-- Text section start --

A statistical analysis of more than four billion tweets found that temperatures above 30°C lead to an increase in online hate across climate zones and socioeconomic differences, such as income and political preferences.

But it’s not just hot temperatures that get bigots' blood boiling. Temperatures below 12°C were also seen to increase the number of hate messages posted on Twitter.

The research, published in The Lancet Planetary Health and based on tweets from Twitter users in the United States, found that outside of a comfort zone of 12 and 21°C, aggressive online behaviour increased.

The minimum number of hate tweets was recorded at temperatures between 15 and 18°C. Temperatures above 30°C were consistently linked with strong increases in online hate.

"Detecting hate tweets in more than four billion tweets from US users with our AI algorithm and combining them with weather data, we found that both the absolute number and the share of hate tweets rise outside a climate comfort zone: people tend to show a more aggressive online behaviour when it’s either too cold or too hot outside," said Annika Stechemesser, lead author and scientist at the Potsdam Institute for Climate Impact Research (PIK).

The authors state this could have worrying implications for climate change, as we are on course for more extreme weather events and hotter overall temperatures.

Are Europeans susceptible too?

A 2021 study based on the online behaviour of Europeans made similar findings.

It looked at more than 10 million racist tweets from six different countries, across different climate zones between 2012 and 2018.

By studying the daily temperature data in congruence with the tweets, the researchers found the fewest racist tweets for temperatures between 5 and 11°C - temperatures that people are more accustomed to.

Temperatures warmer or colder than those were associated with steep increases in racist abuse online.

-- Text section end --

_Things to do_
**A.** In the passage on temperature and online hate, between which temperatures was the minimum number of hate tweets recorded?
**B.** From the passage on temperature and online hate, write out the text between "Are Europeans susceptible" and "racist abuse online.", inclusive.
**C.** Condense the paragraph of the passage on temperature and online hate that begins "The research, published in The Lancet Planetary Health" into one shorter sentence that keeps its main facts.

-- Information provided start --

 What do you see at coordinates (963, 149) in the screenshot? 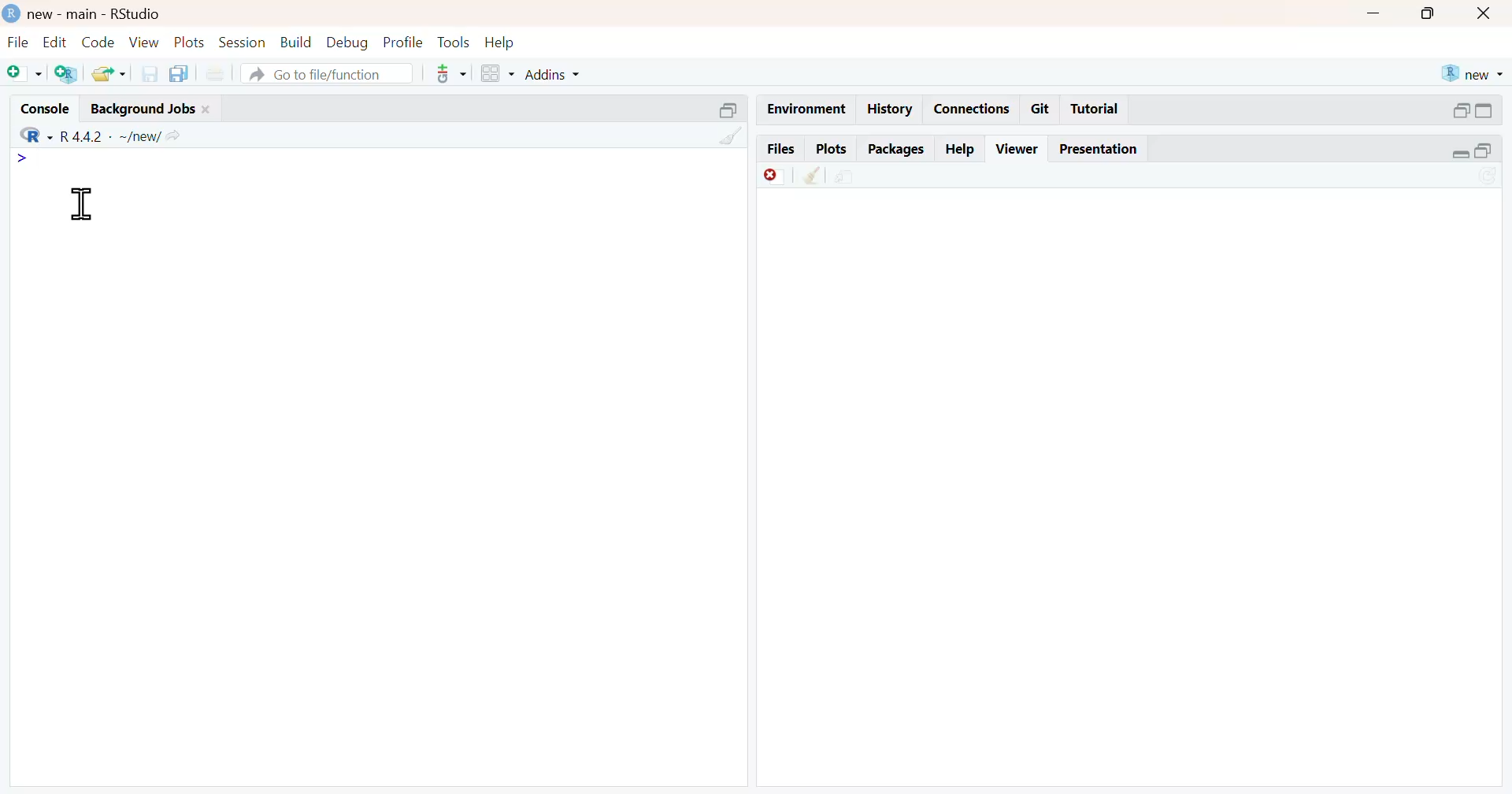
I see `help` at bounding box center [963, 149].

-- Information provided end --

_Answers per task_
**A.** Between 15 and 18°C.

**B.**
Are Europeans susceptible too?

A 2021 study based on the online behaviour of Europeans made similar findings.

It looked at more than 10 million racist tweets from six different countries, across different climate zones between 2012 and 2018.

By studying the daily temperature data in congruence with the tweets, the researchers found the fewest racist tweets for temperatures between 5 and 11°C - temperatures that people are more accustomed to.

Temperatures warmer or colder than those were associated with steep increases in racist abuse online.

**C.** Research in The Lancet Planetary Health, based on US Twitter users' tweets, found that aggressive online behavior increased outside a comfort zone of 12 to 21°C.